# Work task
Each entry, in full: reproduce it exactly.

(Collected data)
--
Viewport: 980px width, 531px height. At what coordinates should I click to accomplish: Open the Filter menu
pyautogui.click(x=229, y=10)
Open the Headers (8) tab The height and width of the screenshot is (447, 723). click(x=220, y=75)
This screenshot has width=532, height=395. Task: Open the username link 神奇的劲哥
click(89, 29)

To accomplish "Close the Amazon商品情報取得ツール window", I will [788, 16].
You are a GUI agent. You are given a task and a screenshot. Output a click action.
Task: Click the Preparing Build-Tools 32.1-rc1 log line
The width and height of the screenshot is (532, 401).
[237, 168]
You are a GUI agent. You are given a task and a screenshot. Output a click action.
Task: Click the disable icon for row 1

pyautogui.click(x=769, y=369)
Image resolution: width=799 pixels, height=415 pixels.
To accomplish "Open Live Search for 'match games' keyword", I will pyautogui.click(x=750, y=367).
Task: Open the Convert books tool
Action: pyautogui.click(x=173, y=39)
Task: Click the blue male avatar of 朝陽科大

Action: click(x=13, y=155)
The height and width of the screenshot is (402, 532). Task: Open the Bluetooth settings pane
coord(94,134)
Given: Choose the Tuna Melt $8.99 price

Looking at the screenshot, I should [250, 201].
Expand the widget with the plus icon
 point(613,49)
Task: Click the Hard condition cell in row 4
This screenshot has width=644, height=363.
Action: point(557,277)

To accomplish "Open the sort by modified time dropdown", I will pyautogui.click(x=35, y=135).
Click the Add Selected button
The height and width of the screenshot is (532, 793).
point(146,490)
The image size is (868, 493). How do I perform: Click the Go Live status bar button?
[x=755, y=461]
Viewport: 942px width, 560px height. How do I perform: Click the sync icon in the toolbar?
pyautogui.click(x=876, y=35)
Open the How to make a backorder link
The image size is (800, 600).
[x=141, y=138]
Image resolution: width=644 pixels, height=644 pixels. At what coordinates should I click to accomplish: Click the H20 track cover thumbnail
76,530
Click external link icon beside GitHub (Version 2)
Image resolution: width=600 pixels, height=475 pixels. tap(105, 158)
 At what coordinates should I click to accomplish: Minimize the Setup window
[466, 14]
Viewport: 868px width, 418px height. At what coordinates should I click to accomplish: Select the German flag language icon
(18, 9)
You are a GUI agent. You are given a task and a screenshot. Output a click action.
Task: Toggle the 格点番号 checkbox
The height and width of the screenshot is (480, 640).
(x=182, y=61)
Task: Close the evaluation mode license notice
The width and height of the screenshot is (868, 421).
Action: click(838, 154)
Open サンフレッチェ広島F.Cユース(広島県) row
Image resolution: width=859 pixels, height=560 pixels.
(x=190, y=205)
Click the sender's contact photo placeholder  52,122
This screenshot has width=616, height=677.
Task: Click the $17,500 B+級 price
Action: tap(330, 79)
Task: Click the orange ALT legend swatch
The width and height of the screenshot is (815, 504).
--
# Solution to this task
Viewport: 980px width, 531px height. At what coordinates should I click to accomplish: Open the Filter menu
pyautogui.click(x=229, y=10)
Open the Headers (8) tab The height and width of the screenshot is (447, 723). click(x=220, y=75)
This screenshot has width=532, height=395. Task: Open the username link 神奇的劲哥
click(89, 29)

To accomplish "Close the Amazon商品情報取得ツール window", I will [788, 16].
You are a GUI agent. You are given a task and a screenshot. Output a click action.
Task: Click the Preparing Build-Tools 32.1-rc1 log line
The width and height of the screenshot is (532, 401).
[237, 168]
You are a GUI agent. You are given a task and a screenshot. Output a click action.
Task: Click the disable icon for row 1

pyautogui.click(x=769, y=369)
Image resolution: width=799 pixels, height=415 pixels.
To accomplish "Open Live Search for 'match games' keyword", I will pyautogui.click(x=750, y=367).
Task: Open the Convert books tool
Action: pyautogui.click(x=173, y=39)
Task: Click the blue male avatar of 朝陽科大

Action: click(x=13, y=155)
The height and width of the screenshot is (402, 532). Task: Open the Bluetooth settings pane
coord(94,134)
Given: Choose the Tuna Melt $8.99 price

Looking at the screenshot, I should [250, 201].
Expand the widget with the plus icon
 point(613,49)
Task: Click the Hard condition cell in row 4
This screenshot has width=644, height=363.
Action: point(557,277)

To accomplish "Open the sort by modified time dropdown", I will pyautogui.click(x=35, y=135).
Click the Add Selected button
The height and width of the screenshot is (532, 793).
point(146,490)
The image size is (868, 493). How do I perform: Click the Go Live status bar button?
[x=755, y=461]
Viewport: 942px width, 560px height. How do I perform: Click the sync icon in the toolbar?
pyautogui.click(x=876, y=35)
Open the How to make a backorder link
The image size is (800, 600).
[x=141, y=138]
Image resolution: width=644 pixels, height=644 pixels. At what coordinates should I click to accomplish: Click the H20 track cover thumbnail
76,530
Click external link icon beside GitHub (Version 2)
Image resolution: width=600 pixels, height=475 pixels. tap(105, 158)
 At what coordinates should I click to accomplish: Minimize the Setup window
[466, 14]
Viewport: 868px width, 418px height. At what coordinates should I click to accomplish: Select the German flag language icon
(18, 9)
You are a GUI agent. You are given a task and a screenshot. Output a click action.
Task: Toggle the 格点番号 checkbox
The height and width of the screenshot is (480, 640).
(x=182, y=61)
Task: Close the evaluation mode license notice
The width and height of the screenshot is (868, 421).
Action: click(838, 154)
Open サンフレッチェ広島F.Cユース(広島県) row
Image resolution: width=859 pixels, height=560 pixels.
(x=190, y=205)
Click the sender's contact photo placeholder  52,122
This screenshot has width=616, height=677.
Task: Click the $17,500 B+級 price
Action: tap(330, 79)
Task: Click the orange ALT legend swatch
The width and height of the screenshot is (815, 504).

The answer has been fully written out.